(Rows showing where targets appear)
Begin

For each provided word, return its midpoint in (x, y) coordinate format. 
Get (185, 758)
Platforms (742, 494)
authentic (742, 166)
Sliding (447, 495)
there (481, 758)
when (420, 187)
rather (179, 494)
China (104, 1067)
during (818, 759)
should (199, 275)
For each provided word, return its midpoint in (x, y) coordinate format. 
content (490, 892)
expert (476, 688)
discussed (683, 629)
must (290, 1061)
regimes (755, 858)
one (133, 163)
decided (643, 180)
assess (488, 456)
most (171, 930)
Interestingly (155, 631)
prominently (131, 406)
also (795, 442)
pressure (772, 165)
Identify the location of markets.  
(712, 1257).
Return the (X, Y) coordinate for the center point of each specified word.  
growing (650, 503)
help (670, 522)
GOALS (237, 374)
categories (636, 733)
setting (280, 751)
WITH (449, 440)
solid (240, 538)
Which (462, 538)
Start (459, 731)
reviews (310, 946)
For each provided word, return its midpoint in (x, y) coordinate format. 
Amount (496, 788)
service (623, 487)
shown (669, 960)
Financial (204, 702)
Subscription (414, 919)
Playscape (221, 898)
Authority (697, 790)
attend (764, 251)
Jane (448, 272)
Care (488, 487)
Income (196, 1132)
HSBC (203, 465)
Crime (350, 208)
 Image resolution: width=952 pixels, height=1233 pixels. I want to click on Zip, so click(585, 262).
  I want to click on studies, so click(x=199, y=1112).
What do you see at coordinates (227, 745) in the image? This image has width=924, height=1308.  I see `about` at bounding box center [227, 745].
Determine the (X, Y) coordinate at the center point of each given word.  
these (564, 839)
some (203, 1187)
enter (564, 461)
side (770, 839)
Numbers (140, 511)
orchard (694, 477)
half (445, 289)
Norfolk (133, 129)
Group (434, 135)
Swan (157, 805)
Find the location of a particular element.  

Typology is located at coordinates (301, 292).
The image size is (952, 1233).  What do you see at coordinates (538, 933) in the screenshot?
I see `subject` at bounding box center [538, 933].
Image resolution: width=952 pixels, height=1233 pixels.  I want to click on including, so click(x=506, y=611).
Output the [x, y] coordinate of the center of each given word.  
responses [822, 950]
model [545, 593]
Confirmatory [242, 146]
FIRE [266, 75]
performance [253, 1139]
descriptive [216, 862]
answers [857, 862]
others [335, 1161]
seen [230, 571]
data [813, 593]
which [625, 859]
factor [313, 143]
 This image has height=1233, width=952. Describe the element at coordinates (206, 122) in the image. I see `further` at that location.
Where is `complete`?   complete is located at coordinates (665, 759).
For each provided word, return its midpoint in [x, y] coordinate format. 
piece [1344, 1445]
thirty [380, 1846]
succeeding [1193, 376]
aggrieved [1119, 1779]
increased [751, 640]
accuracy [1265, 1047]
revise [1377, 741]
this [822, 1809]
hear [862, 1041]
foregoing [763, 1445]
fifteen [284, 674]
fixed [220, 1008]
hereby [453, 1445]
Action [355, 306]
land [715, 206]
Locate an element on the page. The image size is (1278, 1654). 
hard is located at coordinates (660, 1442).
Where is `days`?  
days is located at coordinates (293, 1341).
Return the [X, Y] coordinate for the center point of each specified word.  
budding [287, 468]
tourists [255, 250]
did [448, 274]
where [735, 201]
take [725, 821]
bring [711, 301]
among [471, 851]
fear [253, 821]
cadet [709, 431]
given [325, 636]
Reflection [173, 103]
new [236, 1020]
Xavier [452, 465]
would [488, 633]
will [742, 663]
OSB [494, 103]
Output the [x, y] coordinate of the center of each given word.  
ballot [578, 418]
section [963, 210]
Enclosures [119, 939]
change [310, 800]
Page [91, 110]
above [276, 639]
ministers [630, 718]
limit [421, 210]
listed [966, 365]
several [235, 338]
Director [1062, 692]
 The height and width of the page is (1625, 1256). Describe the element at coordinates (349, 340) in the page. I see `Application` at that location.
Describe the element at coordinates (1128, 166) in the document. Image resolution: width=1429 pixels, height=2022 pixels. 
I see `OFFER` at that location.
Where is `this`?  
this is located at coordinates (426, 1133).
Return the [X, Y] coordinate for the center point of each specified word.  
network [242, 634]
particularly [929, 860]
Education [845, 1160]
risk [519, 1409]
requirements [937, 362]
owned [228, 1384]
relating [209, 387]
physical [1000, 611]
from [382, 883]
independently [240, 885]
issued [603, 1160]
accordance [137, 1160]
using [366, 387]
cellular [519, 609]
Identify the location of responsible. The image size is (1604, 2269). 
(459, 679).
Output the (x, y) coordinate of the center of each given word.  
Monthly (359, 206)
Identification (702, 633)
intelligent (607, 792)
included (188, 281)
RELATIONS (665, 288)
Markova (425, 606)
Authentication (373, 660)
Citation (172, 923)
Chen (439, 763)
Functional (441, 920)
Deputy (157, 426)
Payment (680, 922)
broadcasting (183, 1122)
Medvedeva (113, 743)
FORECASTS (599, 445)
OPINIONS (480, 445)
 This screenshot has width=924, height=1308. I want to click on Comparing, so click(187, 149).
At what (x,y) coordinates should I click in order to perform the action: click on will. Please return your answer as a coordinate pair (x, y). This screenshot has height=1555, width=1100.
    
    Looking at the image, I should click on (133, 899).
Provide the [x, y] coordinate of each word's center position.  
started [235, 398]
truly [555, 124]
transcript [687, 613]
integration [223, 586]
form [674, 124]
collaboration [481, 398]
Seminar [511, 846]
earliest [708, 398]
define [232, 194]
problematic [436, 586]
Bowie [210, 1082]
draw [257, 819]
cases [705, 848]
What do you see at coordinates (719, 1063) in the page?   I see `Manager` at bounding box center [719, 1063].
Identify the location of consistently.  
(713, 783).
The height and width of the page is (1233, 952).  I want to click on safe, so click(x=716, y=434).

End

Directive
Copy out, without any changes, the entries from the line containing "succeeding [1193, 376]" through the line containing "FORECASTS (599, 445)", including both of those lines.

Exercise answer
succeeding [1193, 376]
aggrieved [1119, 1779]
increased [751, 640]
accuracy [1265, 1047]
revise [1377, 741]
this [822, 1809]
hear [862, 1041]
foregoing [763, 1445]
fifteen [284, 674]
fixed [220, 1008]
hereby [453, 1445]
Action [355, 306]
land [715, 206]
Locate an element on the page. The image size is (1278, 1654). 
hard is located at coordinates (660, 1442).
Where is `days`?  
days is located at coordinates (293, 1341).
Return the [X, Y] coordinate for the center point of each specified word.  
budding [287, 468]
tourists [255, 250]
did [448, 274]
where [735, 201]
take [725, 821]
bring [711, 301]
among [471, 851]
fear [253, 821]
cadet [709, 431]
given [325, 636]
Reflection [173, 103]
new [236, 1020]
Xavier [452, 465]
would [488, 633]
will [742, 663]
OSB [494, 103]
Output the [x, y] coordinate of the center of each given word.  
ballot [578, 418]
section [963, 210]
Enclosures [119, 939]
change [310, 800]
Page [91, 110]
above [276, 639]
ministers [630, 718]
limit [421, 210]
listed [966, 365]
several [235, 338]
Director [1062, 692]
 The height and width of the page is (1625, 1256). Describe the element at coordinates (349, 340) in the page. I see `Application` at that location.
Describe the element at coordinates (1128, 166) in the document. Image resolution: width=1429 pixels, height=2022 pixels. 
I see `OFFER` at that location.
Where is `this`?  
this is located at coordinates (426, 1133).
Return the [X, Y] coordinate for the center point of each specified word.  
network [242, 634]
particularly [929, 860]
Education [845, 1160]
risk [519, 1409]
requirements [937, 362]
owned [228, 1384]
relating [209, 387]
physical [1000, 611]
from [382, 883]
independently [240, 885]
issued [603, 1160]
accordance [137, 1160]
using [366, 387]
cellular [519, 609]
Identify the location of responsible. The image size is (1604, 2269). 
(459, 679).
Output the (x, y) coordinate of the center of each given word.  
Monthly (359, 206)
Identification (702, 633)
intelligent (607, 792)
included (188, 281)
RELATIONS (665, 288)
Markova (425, 606)
Authentication (373, 660)
Citation (172, 923)
Chen (439, 763)
Functional (441, 920)
Deputy (157, 426)
Payment (680, 922)
broadcasting (183, 1122)
Medvedeva (113, 743)
FORECASTS (599, 445)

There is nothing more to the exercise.